Les ingénieurs de Stella Mare mettent tout en œuvre pour repeupler les fonds marins de l’île de Beauté grâce à des juvéniles élevés en laboratoire.
Au cours des dernières semaines, l’équipe scientifique de la plateforme Stella Mare, rattachée à l’Université de Corse, a marqué des points significatifs pour la biodiversité locale. Basés à Biguglia (Haute-Corse), ils ont réussi à faire naître et à élever 5 000 patelles géantes, un mollusque marin protégé qui avait presque disparu des eaux environnantes.
« Cette espèce était autrefois commune dans toute la Méditerranée », souligne Jérémy Bracconi, assistant ingénieur et responsable de ce projet. Aujourd’hui, elle est en danger, ce qui rend les efforts de restauration d’autant plus importants.
Bien que le repeuplement des eaux corses avec ces patelles ne soit pas imminent, l’atteinte du stade juvénile par ces 5 000 spécimens représente un progrès majeur. En effet, lors du lancement du programme en 2022, seulement une centaine de larves avaient pu être produites à partir d’une poignée de géniteurs prélevés en milieu naturel. En 2024, ce chiffre avait légèrement augmenté à 300, mais cette année marque une avancée notable.
« Sur la même surface cette année, nous avons produit 5 000 spécimens viables », se réjouit Bracconi. Cela est le fruit d’améliorations continues dans les techniques d’élevage et du choix rigoureux des géniteurs provenant de zones spécifiques.

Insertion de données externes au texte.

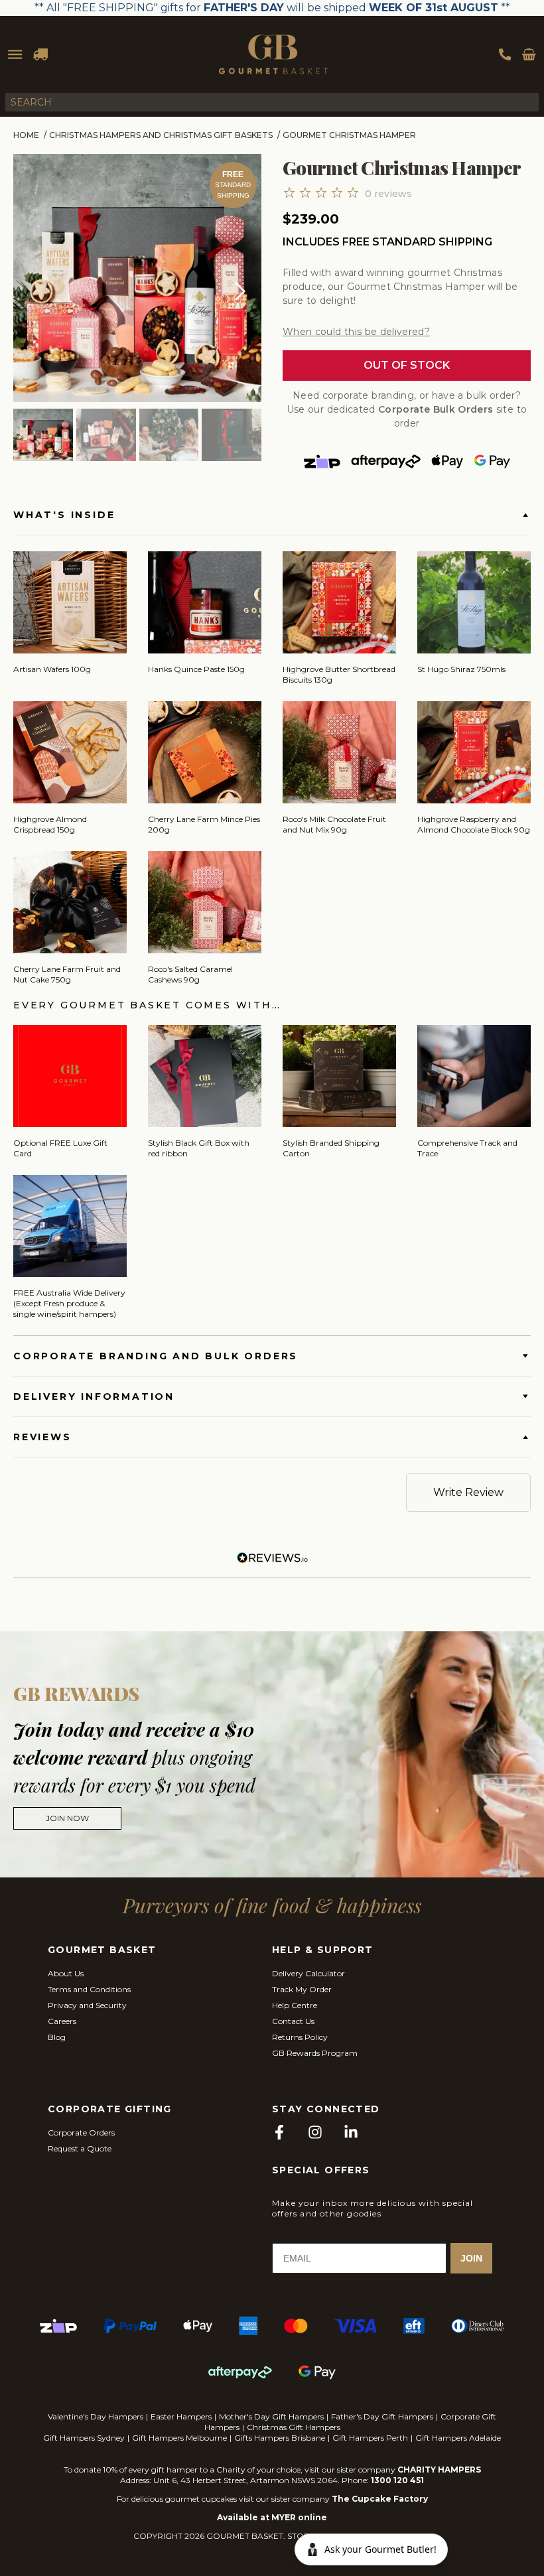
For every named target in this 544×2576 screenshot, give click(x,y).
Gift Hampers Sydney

500 000 oursins nés en laboratoire relâchés en quelques années
Par ailleurs, un autre projet, lancé en 2013, démontre également des succès. Il y a peu, des plongeurs de Stella Mare ont relâché 70 000 juvéniles d’oursins violets dans le port de Santa Severa (Haute-Corse), dans une zone de 8 000 m². Cette initiative fait partie d’un projet plus large sur la restauration des espèces menacées en Méditerranée.
« Nous avons mis en place un suivi régulier de ce site pendant trois ans », explique Mikaël Demolliens, ingénieur d’étude et responsable de cette opération. Depuis 2017, plus de 500 000 juvéniles d’oursins, issus de laboratoires, ont été réintroduits dans leur habitat naturel, dans le but de restaurer l'équilibre écologique.

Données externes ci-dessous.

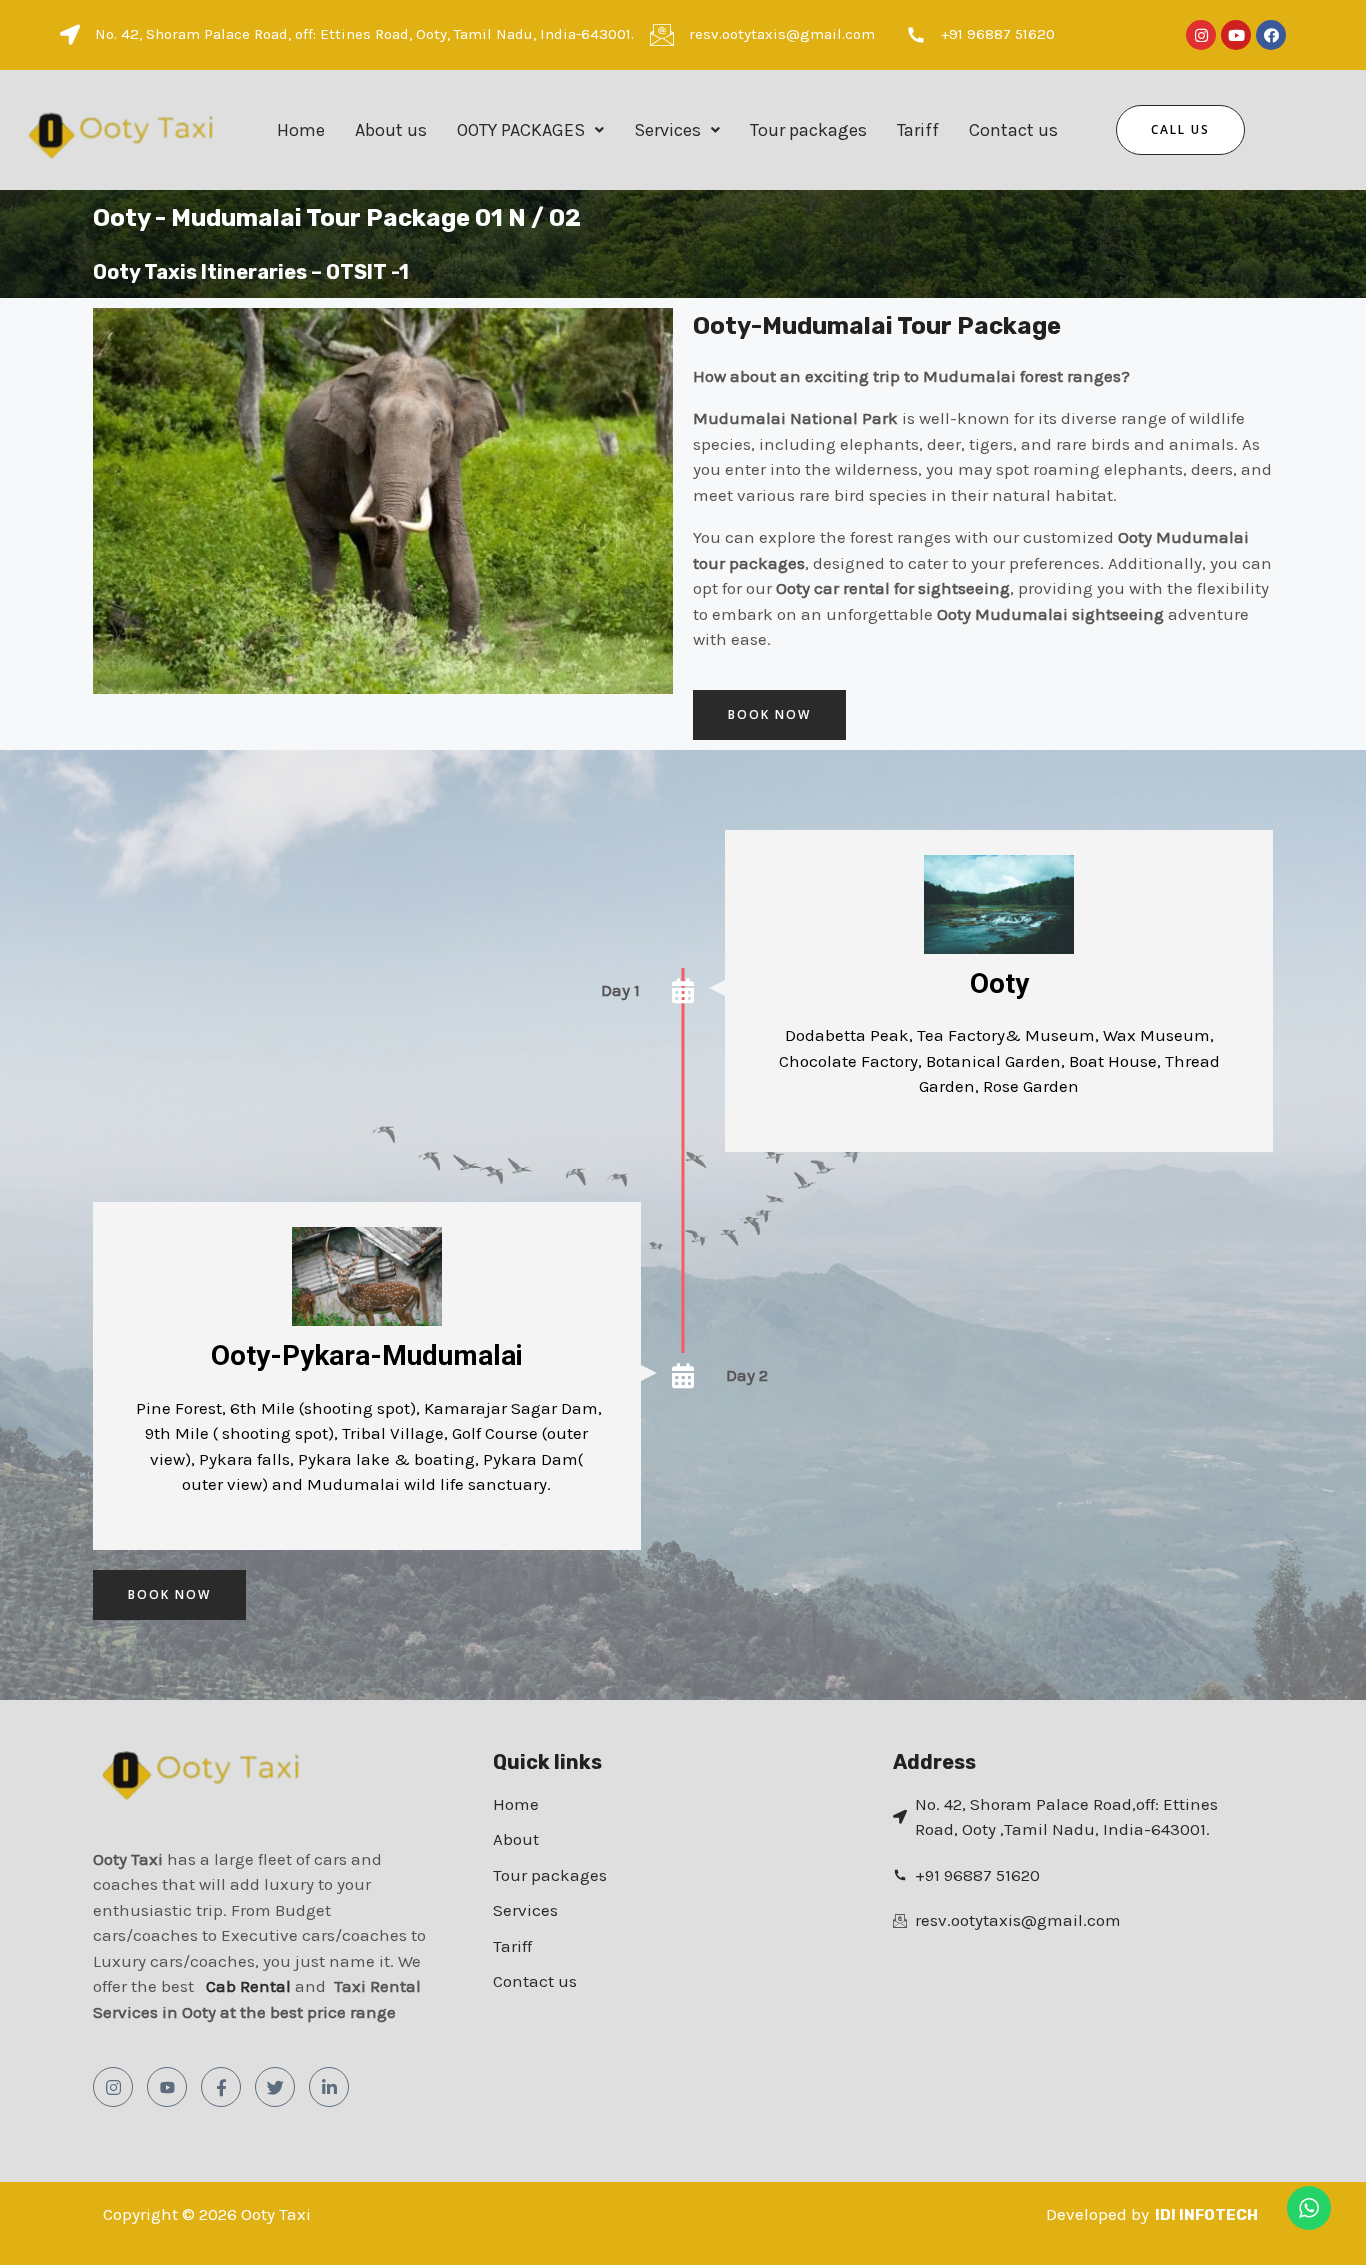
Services (667, 130)
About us (391, 130)
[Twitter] (275, 2087)
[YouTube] (167, 2087)
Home (301, 130)
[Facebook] (221, 2087)
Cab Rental (250, 1986)
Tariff (918, 130)
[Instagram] (113, 2087)
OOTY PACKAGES (521, 130)
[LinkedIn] (329, 2087)
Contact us (1013, 130)
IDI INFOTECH (1206, 2215)
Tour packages (808, 130)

Pour éviter la pollution génétique, il est crucial de prélever des géniteurs au sein des mêmes zones où les juvéniles seront relâchés. « Ces données fourniront des informations précieuses aux décideurs pour développer des régulations adaptées à la protection de cette ressource », précise Demolliens.
Cet aspect commercial est également une préoccupation majeure. Les oursins violets sont très prisés sur l'île, mais leur pêche est soumise à un cadre légal strict. Les délais de pêche se réduisent chaque année, rendant ces initiatives encore plus nécessaires pour assurer la pérennité de cette activité économique locale.